TASK INPUTS →
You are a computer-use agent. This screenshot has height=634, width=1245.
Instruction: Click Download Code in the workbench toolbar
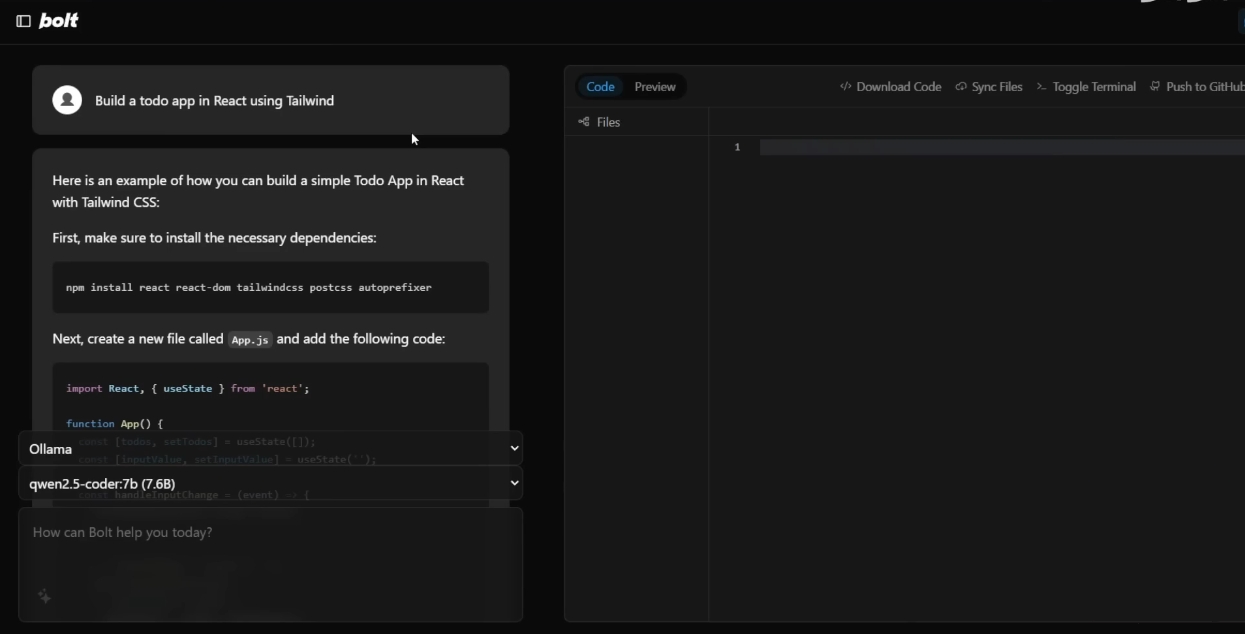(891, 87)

--

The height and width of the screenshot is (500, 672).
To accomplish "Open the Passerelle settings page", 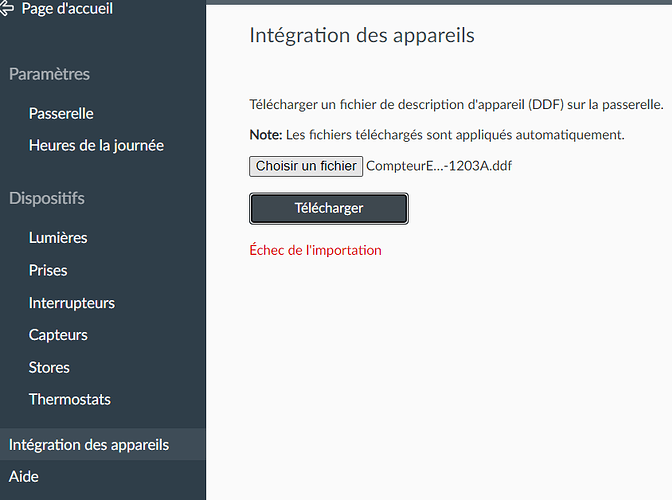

TASK GOAL →
Which lines in the records contain the word "height"? Copy each one.

SOLUTION TO THE EXERCISE →
You are a computer-use agent. This screenshot has height=634, width=1245.
The height and width of the screenshot is (500, 672).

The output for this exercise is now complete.